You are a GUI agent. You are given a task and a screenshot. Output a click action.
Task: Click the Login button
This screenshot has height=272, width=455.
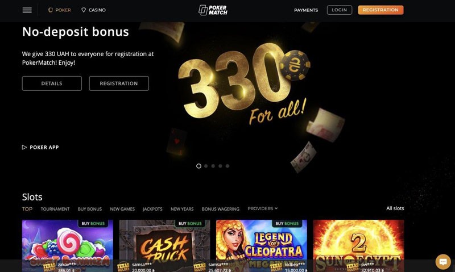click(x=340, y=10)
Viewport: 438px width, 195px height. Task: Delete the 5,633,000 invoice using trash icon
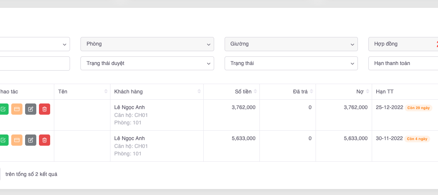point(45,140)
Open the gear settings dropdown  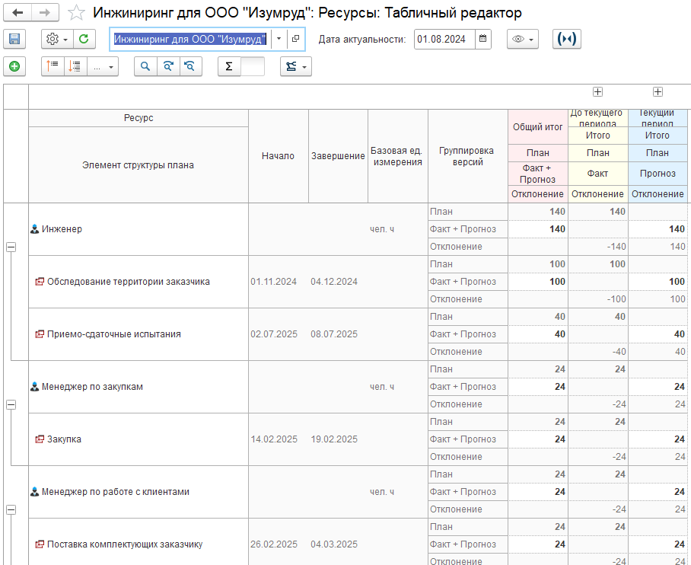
--
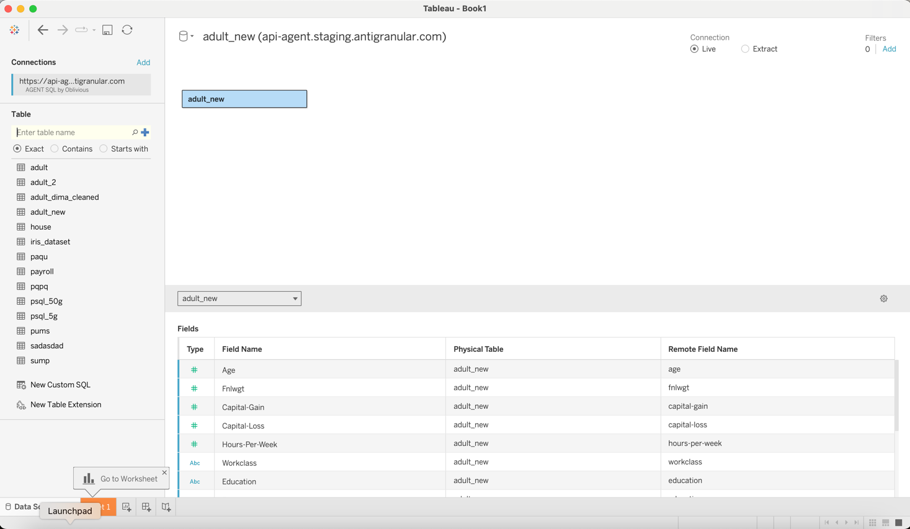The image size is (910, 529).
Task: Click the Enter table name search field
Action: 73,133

Instructions to follow — Here the job is to copy the listing above word for word, starting at the line with "You are a GUI" and ending at the line with "Open the gear settings dropdown", and to leave out the pictures.

Response to this exercise —
You are a GUI agent. You are given a task and a screenshot. Output a click action.
Task: Click the Login button
This screenshot has height=272, width=455.
click(x=340, y=10)
Viewport: 438px width, 195px height. Task: Delete the 5,633,000 invoice using trash icon
point(45,140)
Open the gear settings dropdown  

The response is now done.